I guess Robert Zemeckis is sticking to making “motion capture” animation. After “The Polar Express,” the computer graphics has improved; it really gets close to reality. Zemeckis pulls out a bunch of oh-look-what-I-can-do tricks; he frames and shoots his movie that would be impossible to do with a regular camera. Prepare your eyes to open in ohhs-and-ahhs dazzlement. I guess your eyes would widen 33.33% more if you’re seeing it in 3D. For some people, the movie’s eye candy would be enough to savor. Indeed, the technical workmanship is impressive, but I thought it calls attention to itself too much.

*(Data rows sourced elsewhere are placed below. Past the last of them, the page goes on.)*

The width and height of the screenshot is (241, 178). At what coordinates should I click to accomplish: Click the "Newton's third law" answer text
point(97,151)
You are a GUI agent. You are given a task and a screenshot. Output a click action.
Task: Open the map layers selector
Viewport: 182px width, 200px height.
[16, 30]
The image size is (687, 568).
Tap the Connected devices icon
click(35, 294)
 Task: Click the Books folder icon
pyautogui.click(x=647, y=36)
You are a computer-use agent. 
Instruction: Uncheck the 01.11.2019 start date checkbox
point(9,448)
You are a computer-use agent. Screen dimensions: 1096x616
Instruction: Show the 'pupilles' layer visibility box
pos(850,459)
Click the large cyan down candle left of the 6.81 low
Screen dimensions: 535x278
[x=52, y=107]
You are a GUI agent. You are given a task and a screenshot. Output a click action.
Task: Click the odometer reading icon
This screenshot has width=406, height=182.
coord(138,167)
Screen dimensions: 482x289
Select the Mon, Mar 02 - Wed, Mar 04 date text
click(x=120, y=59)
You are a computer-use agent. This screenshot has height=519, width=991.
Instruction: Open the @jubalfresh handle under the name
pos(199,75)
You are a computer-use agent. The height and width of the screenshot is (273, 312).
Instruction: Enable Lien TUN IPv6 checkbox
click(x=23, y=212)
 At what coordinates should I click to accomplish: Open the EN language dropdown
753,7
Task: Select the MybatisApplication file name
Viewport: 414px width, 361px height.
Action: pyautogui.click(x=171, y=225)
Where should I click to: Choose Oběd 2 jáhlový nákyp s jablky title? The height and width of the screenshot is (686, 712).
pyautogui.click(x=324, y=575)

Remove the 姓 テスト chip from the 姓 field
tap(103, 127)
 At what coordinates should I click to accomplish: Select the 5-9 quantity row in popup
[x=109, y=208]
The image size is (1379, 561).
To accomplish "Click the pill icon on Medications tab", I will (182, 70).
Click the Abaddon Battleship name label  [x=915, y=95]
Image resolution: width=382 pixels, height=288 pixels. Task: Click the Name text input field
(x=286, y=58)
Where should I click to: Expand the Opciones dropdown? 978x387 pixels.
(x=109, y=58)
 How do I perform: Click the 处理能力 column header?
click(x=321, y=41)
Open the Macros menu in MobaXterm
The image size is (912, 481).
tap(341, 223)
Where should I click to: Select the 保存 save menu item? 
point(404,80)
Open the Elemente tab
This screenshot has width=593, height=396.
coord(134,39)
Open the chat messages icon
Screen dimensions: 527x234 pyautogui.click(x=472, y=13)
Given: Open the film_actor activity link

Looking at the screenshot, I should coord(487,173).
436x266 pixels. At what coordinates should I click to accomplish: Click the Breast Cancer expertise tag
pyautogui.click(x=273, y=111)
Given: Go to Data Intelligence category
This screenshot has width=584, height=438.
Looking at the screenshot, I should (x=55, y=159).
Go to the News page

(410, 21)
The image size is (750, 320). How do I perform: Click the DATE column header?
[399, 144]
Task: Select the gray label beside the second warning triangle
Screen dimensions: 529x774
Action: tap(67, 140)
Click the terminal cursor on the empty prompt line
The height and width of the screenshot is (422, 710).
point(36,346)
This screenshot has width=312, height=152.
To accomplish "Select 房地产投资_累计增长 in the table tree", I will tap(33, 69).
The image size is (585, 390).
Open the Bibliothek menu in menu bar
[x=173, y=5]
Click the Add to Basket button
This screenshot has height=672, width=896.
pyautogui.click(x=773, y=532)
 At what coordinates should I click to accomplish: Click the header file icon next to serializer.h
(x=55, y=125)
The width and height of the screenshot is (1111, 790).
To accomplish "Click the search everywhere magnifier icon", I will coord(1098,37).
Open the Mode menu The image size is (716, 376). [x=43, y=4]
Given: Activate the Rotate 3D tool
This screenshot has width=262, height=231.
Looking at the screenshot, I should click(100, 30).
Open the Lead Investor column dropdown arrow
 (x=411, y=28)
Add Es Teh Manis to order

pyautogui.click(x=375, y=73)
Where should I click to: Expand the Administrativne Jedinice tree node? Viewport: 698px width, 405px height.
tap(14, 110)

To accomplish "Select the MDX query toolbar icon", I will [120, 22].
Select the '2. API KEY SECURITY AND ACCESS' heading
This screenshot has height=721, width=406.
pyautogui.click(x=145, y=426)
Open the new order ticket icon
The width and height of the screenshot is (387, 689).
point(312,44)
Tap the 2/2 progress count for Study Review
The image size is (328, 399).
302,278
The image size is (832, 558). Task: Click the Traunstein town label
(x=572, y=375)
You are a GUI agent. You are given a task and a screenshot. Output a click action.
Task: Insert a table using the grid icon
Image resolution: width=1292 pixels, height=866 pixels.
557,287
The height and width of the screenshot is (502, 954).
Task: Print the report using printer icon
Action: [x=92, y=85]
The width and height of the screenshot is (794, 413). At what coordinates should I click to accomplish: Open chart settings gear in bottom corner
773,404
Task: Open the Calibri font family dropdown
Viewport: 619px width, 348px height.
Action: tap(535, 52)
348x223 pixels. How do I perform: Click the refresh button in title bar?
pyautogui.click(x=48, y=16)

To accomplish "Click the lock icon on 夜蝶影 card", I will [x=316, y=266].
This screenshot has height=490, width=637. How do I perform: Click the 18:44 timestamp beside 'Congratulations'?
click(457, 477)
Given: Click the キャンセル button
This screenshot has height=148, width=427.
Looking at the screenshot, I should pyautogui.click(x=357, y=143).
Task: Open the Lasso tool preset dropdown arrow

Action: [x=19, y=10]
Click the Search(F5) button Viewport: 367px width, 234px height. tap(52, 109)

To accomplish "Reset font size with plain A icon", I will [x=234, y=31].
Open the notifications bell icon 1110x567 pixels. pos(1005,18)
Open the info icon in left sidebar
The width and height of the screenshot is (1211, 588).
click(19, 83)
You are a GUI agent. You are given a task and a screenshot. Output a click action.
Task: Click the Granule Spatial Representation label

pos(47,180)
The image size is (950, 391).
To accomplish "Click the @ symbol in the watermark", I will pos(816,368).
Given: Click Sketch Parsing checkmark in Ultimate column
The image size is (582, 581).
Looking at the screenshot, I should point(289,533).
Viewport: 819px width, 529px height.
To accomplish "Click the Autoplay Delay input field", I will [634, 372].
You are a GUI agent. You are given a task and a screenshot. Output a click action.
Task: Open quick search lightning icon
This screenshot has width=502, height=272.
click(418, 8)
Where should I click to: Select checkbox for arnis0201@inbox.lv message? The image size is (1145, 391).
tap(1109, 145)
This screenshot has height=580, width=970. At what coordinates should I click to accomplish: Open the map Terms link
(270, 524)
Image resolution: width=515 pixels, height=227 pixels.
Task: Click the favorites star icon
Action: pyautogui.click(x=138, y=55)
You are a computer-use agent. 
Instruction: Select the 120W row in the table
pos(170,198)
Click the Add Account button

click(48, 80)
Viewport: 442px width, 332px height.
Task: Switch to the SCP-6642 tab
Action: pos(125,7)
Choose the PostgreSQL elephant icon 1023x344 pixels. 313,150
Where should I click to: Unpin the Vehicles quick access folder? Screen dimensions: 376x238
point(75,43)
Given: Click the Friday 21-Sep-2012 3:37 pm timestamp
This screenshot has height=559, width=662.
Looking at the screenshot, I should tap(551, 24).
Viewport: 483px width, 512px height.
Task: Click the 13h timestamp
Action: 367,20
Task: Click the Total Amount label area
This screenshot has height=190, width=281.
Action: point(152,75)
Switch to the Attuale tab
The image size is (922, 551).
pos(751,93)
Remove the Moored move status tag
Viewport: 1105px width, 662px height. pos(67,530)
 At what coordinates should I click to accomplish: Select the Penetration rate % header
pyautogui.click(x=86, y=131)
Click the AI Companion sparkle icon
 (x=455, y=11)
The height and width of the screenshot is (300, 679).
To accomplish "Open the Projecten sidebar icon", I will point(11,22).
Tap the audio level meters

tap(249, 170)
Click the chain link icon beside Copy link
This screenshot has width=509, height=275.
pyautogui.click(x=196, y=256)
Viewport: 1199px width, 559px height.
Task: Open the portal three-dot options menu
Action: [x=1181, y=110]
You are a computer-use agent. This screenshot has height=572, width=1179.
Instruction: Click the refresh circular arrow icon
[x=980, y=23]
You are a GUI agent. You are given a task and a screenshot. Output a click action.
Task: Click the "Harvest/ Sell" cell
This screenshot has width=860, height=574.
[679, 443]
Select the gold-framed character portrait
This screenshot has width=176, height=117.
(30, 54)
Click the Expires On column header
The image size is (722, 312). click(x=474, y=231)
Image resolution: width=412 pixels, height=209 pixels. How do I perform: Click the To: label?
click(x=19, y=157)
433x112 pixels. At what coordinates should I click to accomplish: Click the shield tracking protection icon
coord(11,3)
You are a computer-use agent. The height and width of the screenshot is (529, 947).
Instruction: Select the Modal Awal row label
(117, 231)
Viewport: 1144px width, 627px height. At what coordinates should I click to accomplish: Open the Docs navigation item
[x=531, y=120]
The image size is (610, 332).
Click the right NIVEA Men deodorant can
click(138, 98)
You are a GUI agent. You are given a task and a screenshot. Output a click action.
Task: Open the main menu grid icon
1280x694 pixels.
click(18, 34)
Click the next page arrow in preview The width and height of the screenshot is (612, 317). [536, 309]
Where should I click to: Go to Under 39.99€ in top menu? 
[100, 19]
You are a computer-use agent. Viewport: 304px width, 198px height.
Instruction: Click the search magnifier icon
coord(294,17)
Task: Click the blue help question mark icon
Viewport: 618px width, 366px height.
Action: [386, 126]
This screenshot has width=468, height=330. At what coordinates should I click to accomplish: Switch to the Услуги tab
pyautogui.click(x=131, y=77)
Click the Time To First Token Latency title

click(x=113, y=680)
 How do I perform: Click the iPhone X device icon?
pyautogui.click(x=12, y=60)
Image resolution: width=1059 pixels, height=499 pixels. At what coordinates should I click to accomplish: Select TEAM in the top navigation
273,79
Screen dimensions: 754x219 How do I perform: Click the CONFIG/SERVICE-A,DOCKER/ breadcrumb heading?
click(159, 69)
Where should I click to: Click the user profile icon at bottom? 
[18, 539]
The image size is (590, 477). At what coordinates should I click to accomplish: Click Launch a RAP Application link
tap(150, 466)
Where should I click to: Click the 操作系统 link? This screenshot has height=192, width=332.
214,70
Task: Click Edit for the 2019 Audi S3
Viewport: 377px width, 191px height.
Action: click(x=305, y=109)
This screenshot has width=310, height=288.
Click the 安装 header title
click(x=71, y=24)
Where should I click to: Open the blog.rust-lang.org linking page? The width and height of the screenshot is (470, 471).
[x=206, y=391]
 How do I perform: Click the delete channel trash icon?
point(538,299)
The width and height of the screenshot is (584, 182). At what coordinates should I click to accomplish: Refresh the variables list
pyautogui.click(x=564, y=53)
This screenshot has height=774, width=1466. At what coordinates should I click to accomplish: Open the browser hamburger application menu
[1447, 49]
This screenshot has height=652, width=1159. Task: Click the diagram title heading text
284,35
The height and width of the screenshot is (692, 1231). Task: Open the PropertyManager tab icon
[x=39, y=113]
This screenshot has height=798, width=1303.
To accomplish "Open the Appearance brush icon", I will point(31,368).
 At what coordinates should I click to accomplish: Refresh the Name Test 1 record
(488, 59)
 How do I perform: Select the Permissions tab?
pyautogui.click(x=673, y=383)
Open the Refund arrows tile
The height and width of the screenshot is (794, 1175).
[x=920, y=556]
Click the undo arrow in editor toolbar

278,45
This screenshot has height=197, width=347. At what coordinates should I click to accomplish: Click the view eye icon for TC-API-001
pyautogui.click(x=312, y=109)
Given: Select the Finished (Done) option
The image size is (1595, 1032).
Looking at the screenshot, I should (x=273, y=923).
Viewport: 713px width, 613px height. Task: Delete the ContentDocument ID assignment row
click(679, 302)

There’s a line between advancing technology and treating it as a toy. Zemeckis seems to be playing here, perhaps coasting; special effects let him off the hook too easily. It is also questionable if he really envisioned the movie as an animation, because “Beowulf” seems like something that could be shot with real actors. In fact, some of the actors closely resemble their movie counterparts. Is Zemeckis using animation as an easy way out? Can you imagine “Forrest Gump” or “Back to the Future” with the same treatment? I hope this is not the future of cinema. Will the un-animated movies be perceived as antiquated as the way black and white films are perceived now?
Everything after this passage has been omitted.